Most of the game's miniquests consist of exploring an environment, clearing it of enemies, and defeating a boss at the end - fairly standard stuff. You can assign two abilities and four skills or spells to your character. Abilities include things such as jumping, dashing, grappling, and guarding. Skills are weapon-based attacks, and spells are magically learned from musical instruments. Repeated use of low-level abilities and skills will teach a character more powerful techniques. Somewhat surprisingly, battles shift from the traditional eight-way movement of the exploration mode to a 2.5D, Final Fight-style, side-scrolling engine. While the new battle techniques help keep things from becoming too boring, gamers familiar with previous titles in the series are sure to notice their degrees of freedom being stifled.
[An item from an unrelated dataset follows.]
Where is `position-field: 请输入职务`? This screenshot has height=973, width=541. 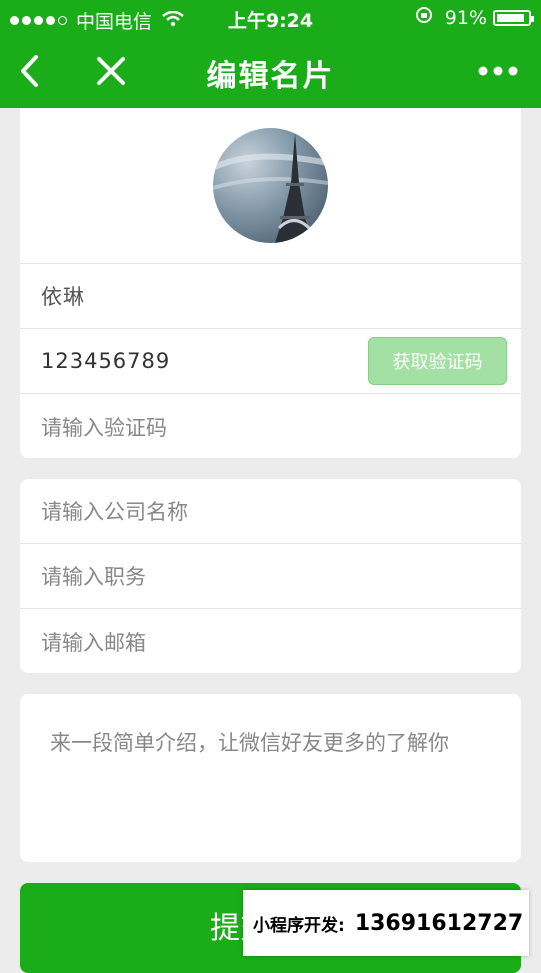 position-field: 请输入职务 is located at coordinates (270, 576).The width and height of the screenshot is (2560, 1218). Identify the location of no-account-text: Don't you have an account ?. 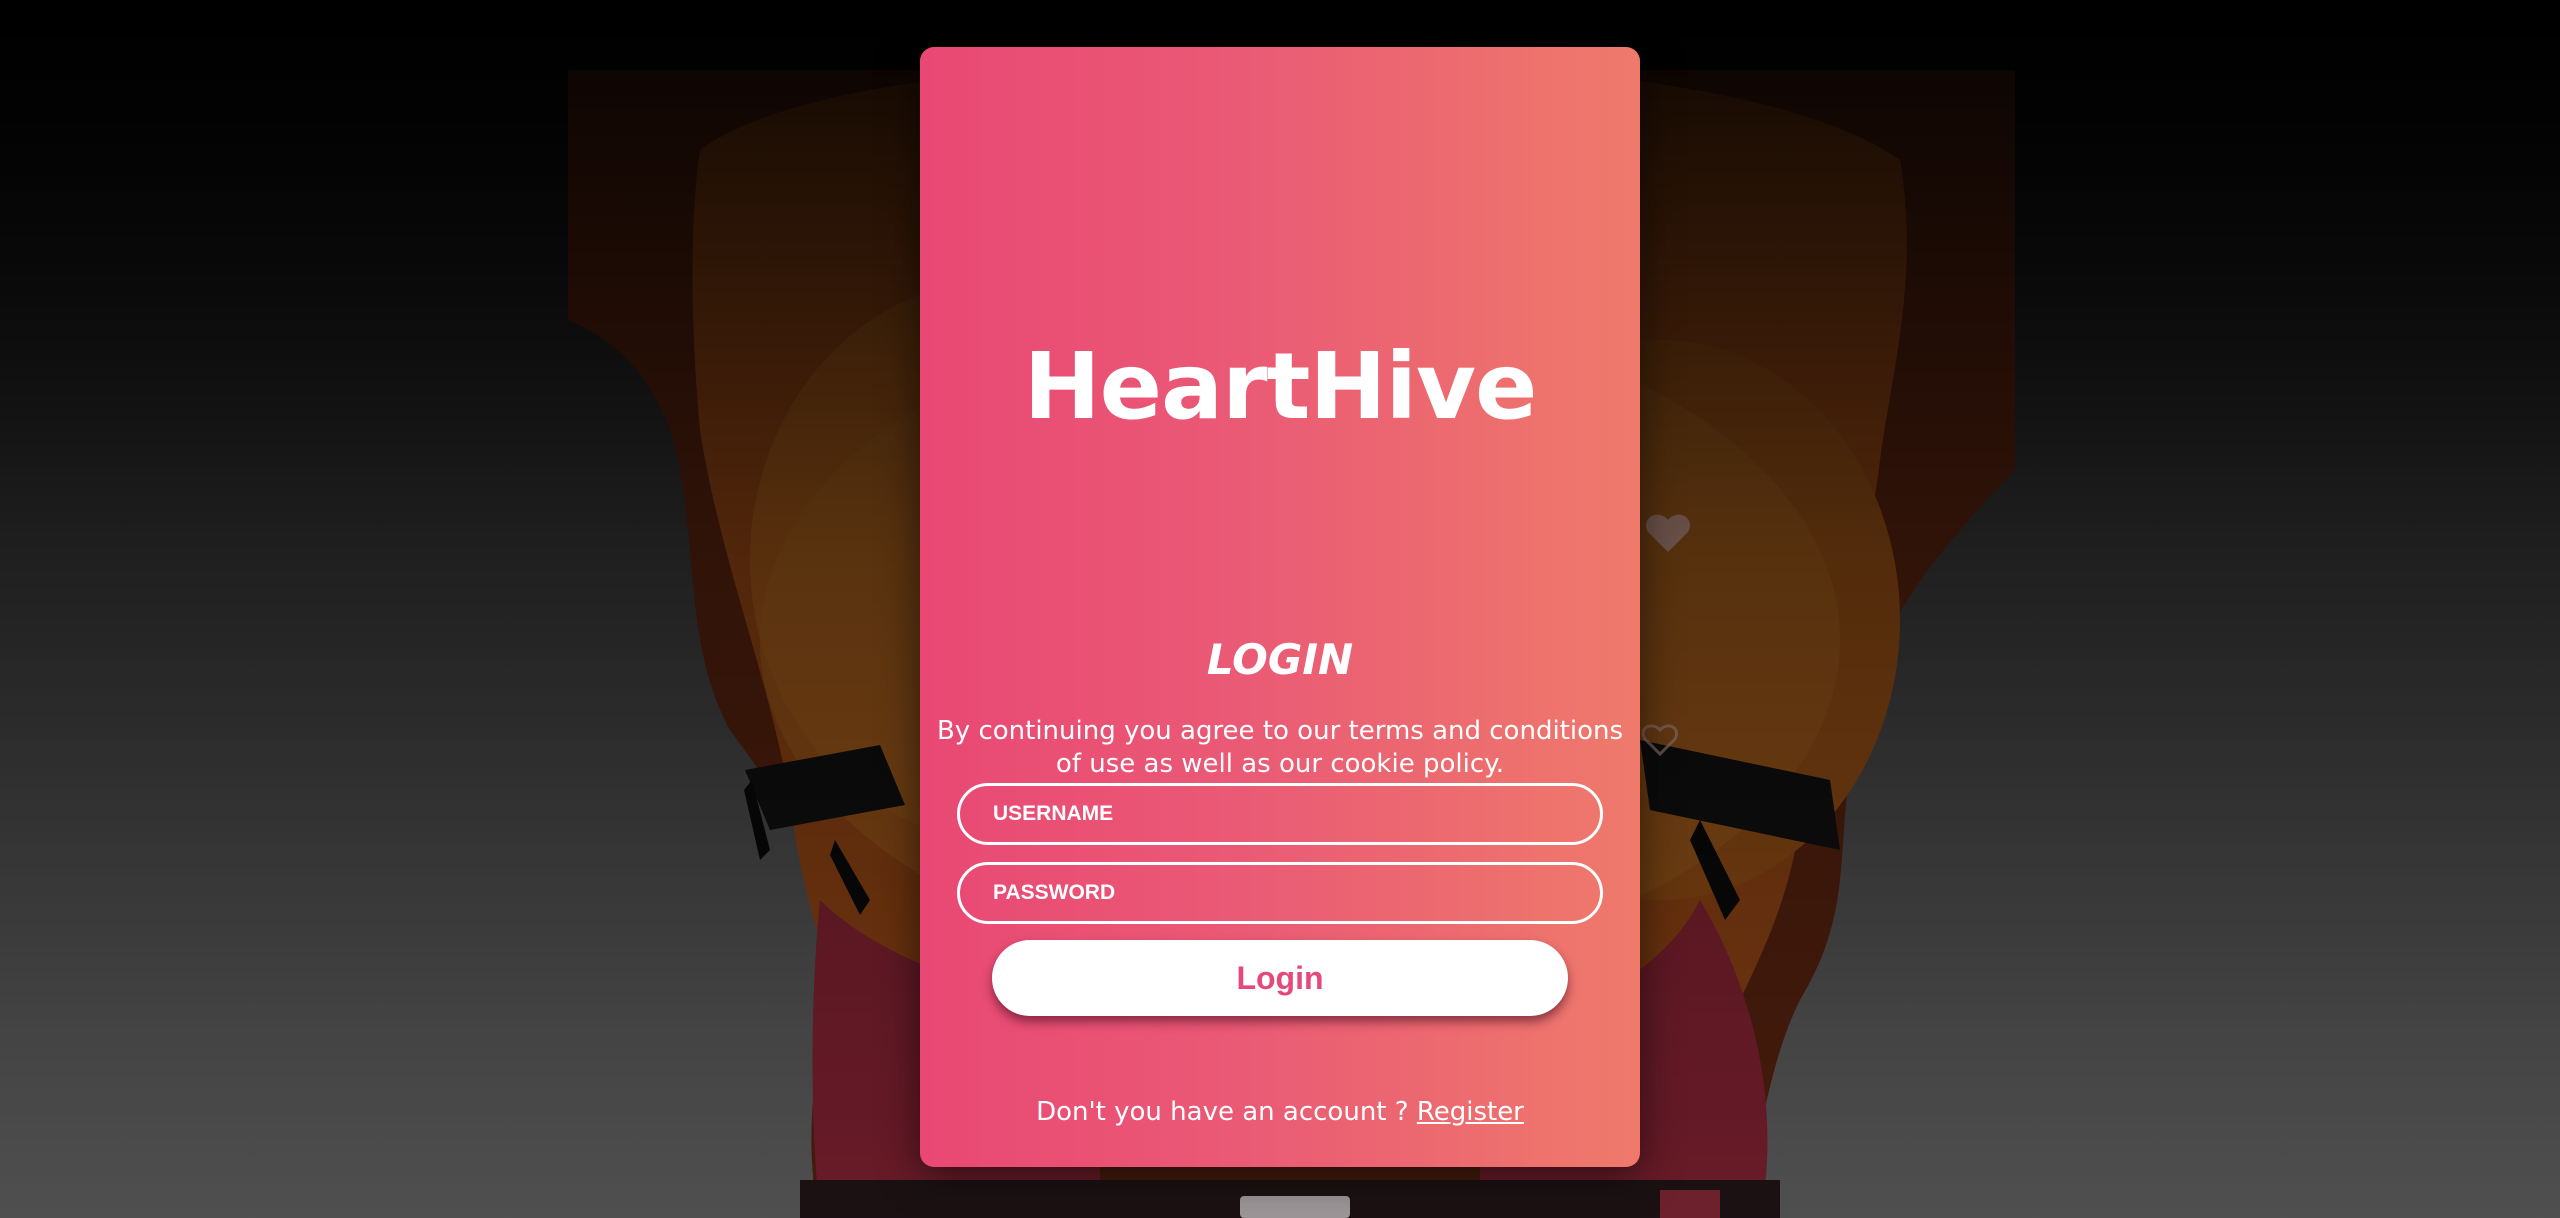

Despite all these quirks, Legend of Mana still has much to offer. The presentation is one of the greatest the PlayStation has seen, and Square's artists deserve high praise for their work. The storybook-art style is undeniably lush - full of vibrant color and an obsessive-compulsive level of detail. The 2D graphics are some of the most ornate ever put to screen. The music is also excellently orchestrated. It's full of authentic-sounding instruments and the tunes fit the various environments like a sonic glove. Gamers looking for the ultimate extension of SNES-style aesthetics will be pleased by Legend of Mana's ornate-yet-old-school style.
And Legend of Mana's greatest downfall - its schizophrenic and disjointed nature - is also its greatest strength. There's a lot to do in this game, all of it diverting and most of it fun. When you're not on one of the many miniquests, you can raise fruits in your garden, catch monsters to nurture as pets, forge your own weapons, play musical instruments to learn magic spells, seek out Elementals, build a helpful Golem, develop your characters' abilities and skills, and more. Gamers who are willing to explore the deepest crevices of the game's offerings and who can overlook the lack of a cohesive, overarching narrative will be suitably rewarded with a heck of a lot to do.
Legend of Mana has all the pieces of an enjoyable game, but there's still some assembly required. A string of miniquests without a cohesive core, Legend of Mana is likely to disappoint fans hoping for a new action RPG classic, but it will entertain those just looking for a good time.